A year and a bit after I initially heard the song, the band finally made a music video for it. You can see that at the top of the page. I was very disappointed in it. It definitely deserved better than what it got. They basically did a Pixies move. I definitely prefer to just listen to it and have my own visions in my head while it’s playing.

Anyway, you don’t hear much from Goldhawks now. That’s because the members no longer play together. This song’ll last forever though.

#689: Simon & Garfunkel – Keep the Customer Satisfied

Heard Bridge over Troubled Water for the first time in 2013, I think. Not the song, but the full album. This was during a time when I was feeling down and should have been focusing on preparing for my A-Levels. But whilst studying for exams in subjects that I didn’t necessarily care for, I took the time to listen to a load of albums that are considered to be classics.

‘Keep the Customer Satisfied’ is the fourth track on Troubled Water, and is a sonically joyous song about being exhausted by the seemingly endless touring that Paul Simon experienced. The first verse is pretty self-explanatory. Simon feels good now that he’s home, and the chorus just explains that he’s just doing his job but still gets the occasional verbal abuse from people who don’t care for his music. He plays with the narrative in the second verse by singing about an altercation with a deputy sheriff who’s giving him hassle. This may or may not have happened to him in reality, though I think it’s just a scene that visualises some of the stress he felt at the time.

He and Art Garfunkel both sing the lead vocal in unison with their iconic harmonies included. The track is carried by a bass that flows all over the place, climbing and descending in scales and generally setting a driving tempo and rhythm. Things are taken to another level when that brass comes in. Initially arriving in a few short blasts, it’s in the little “whoa-oa-oa” section where those biting horns set up this astonishing wall of sound.

This has been a favourite of mine from the album for a long time now. Never hear people comment/discuss/talk about it that much. Though on an album that also has ‘The Boxer’, ‘The Only Living Boy in New York’ and its title track…. you can’t blame anyone.
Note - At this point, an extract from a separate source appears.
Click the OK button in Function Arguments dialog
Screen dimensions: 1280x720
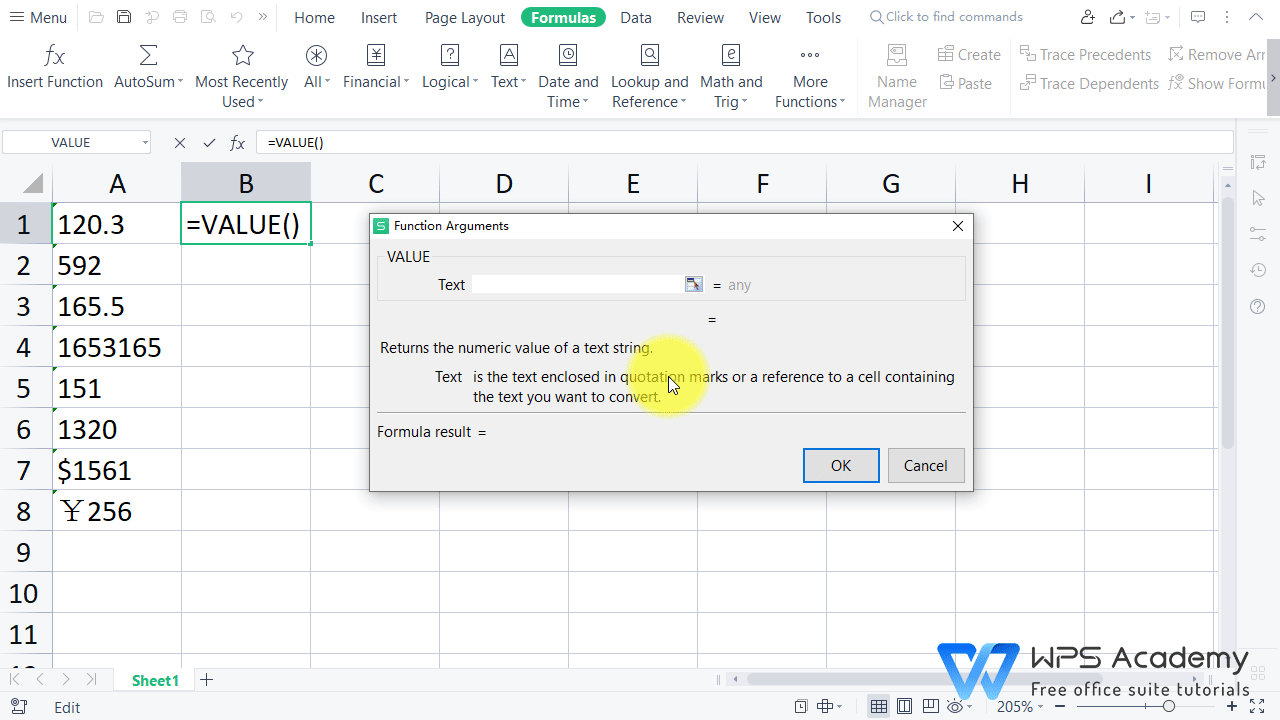pos(840,465)

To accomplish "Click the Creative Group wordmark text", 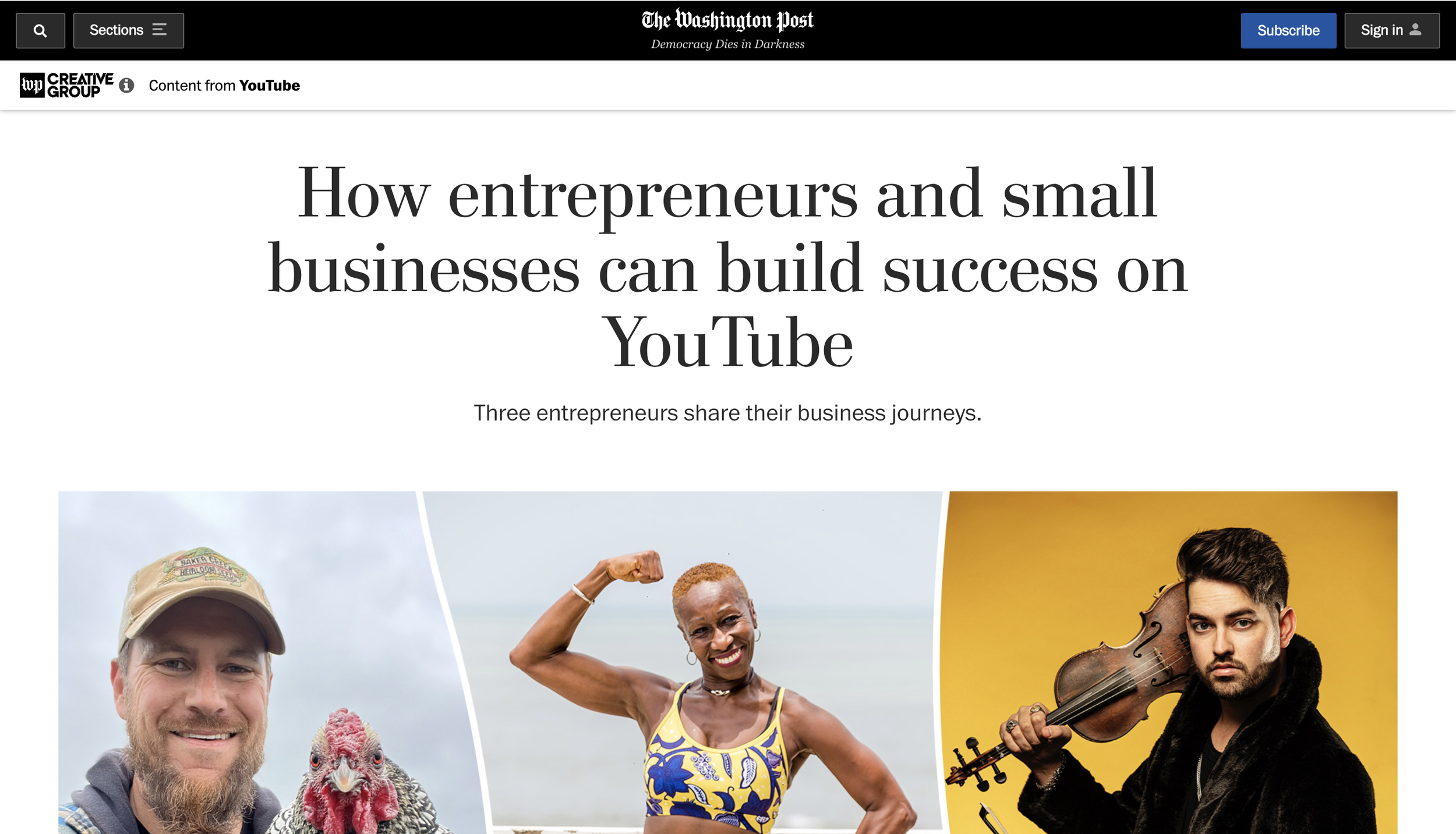I will (80, 86).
#688: Tame Impala – Keep on Lying

A five year wait for a new Tame Impala album ended last month when Kevin Parker gave the world The Slow Rush. I gave it a listen on Valentine’s Day (that’s the day it was released on). I’ve given it a few more since. And I have come to my conclusion that it just doesn’t hit the sweet spot for me. ‘It Might Be Time’ is probably my favourite song on there. As Parker moves towards his pop-oriented singer-songwriter , it felt like the whole album was missing a proper groove. There weren’t many interesting rhythms that were always so present on the preceding three albums.

The majority of the time, the bass guitar has been a major melodic element in Tame Impala songs. ‘The Less I Know the Better’ is a prime example where the instrument takes the centre stage. There are many others too. Some of which I’ve written about. ‘Keep on Lying’ is another in which the the rhythm section is just as, if not more interesting than the vocals and production that surrounds it.

Parker sings about being a terrible person who can’t stop lying to their other half, hiding important information and generally causing emotional distress. In the end, he’s left alone to face the truth that ‘it never really was love’. That is in the first minute and 45 seconds of the track. What follows for almost the duration is an instrumental passage led by a thick bassline, dueling guitar riffs, organ solos and keyboard vamps which are sometimes drowned out by sped-up and spun round clips of people having conversations. It gets crazier and crazier as the song goes on and on before a guitar suddenly starts freaking out at the four minute mark. And just when the track is about to close its first verse comes back in again, I guess to signify the repeating nature in which Parker will just continue to lie to the next lady he meets.

This song’s a jam. Not to say that Kevin Parker has to make another Lonerism. We already have one. It’s done. But, for me, if there weren moments that matched this music on The Slow Rush…. I would have enjoyed it more by a large margin.